Does participating in a clinical trial make you a “guinea pig” for new treatments? Clinical researcher, Dr. Seth Pollack, provides a clear explanation of clinical trial safety protocols.
Dr. Seth Pollack is Medical Director of the Sarcoma Program at the Robert H. Lurie Comprehensive Cancer Center of Northwestern University and is the Steven T. Rosen, MD, Professor of Cancer Biology and associate professor of Medicine in the Division of Hematology and Oncology at the Feinberg School of Medicine. Learn more about Dr. Pollack, here.
Well, I’d like to address a list of common concerns about clinical trials that we’ve heard from various audience members prior to this program.
And this is probably the most common; I will be a guinea pig. Dr. Pollack, how do you respond to that?
Dr. Seth Pollack:
Yeah. I know that is a common concern. I mean, I think the thing that people have to understand about clinical trials is there is just so much oversight that happens for these clinical trials.

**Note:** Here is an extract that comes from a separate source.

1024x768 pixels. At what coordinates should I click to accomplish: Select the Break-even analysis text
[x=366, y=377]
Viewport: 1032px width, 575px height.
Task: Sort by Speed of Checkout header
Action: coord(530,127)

Every document, every procedure, is scrutinized by multiple committees. There’s a scientific review committee, there’s a review board, IRB, that reviews these. Many of these trials are reviewed by the FDA and they’re reviewed by your doctor and your doctor’s colleagues that are also participating in the trial. So, every detail is discussed at length.
In fact, a lot of the times there’s a lot more structure to being on the clinical trial than just routine clinical care because they’ve thought so thoroughly about when everything needs to be done and what the right timing of is for the various procedures.